The latest funding round saw participation from high-profile investors such as Eric Schmidt, Jane Street, Sequoia, and Atlassian. Existing backers, including Nat Friedman, Daniel Gross, Elad Gil, and CapitalG, also contributed to this round, demonstrating continued confidence in Magic’s vision and potential.
Magic is pioneering the development of ultra-long context models, with a focus on their recently trained LTM-2-mini model capable of processing 100 million tokens. This breakthrough equates to approximately 10 million lines of code or 750 novels, marking a significant leap in AI’s ability to understand and process vast amounts of information.
The company’s ambitious goal is to make AI-assisted software development more efficient and accessible. “Imagine if you could spend $100 and 10 minutes on an issue and reliably get a great pull request for an entire feature. That’s our goal,” Magic stated.
To achieve this, Magic has developed its own training and inference stack from the ground up, including custom CUDA implementations. The company currently operates with a team of 23 people and an impressive array of 8,000 H100 GPUs, with plans to scale up to tens of thousands of GB200s in the future.
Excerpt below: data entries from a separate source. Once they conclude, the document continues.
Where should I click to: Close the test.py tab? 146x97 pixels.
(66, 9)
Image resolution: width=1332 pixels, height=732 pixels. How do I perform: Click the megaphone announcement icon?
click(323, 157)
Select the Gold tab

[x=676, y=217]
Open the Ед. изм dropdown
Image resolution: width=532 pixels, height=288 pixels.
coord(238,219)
As part of its growth strategy, Magic is actively hiring across various roles, including Engineers, Researchers, Supercomputing and Systems Engineers, and a Head of Security. The company emphasizes the importance of responsible AI development, likening the sensitivity required in AI advancement to that of the nuclear industry.
With this substantial funding and a clear vision for the future of AI, Magic is poised to make significant strides in the field of inference-time compute, potentially transforming the landscape of software development and AI applications.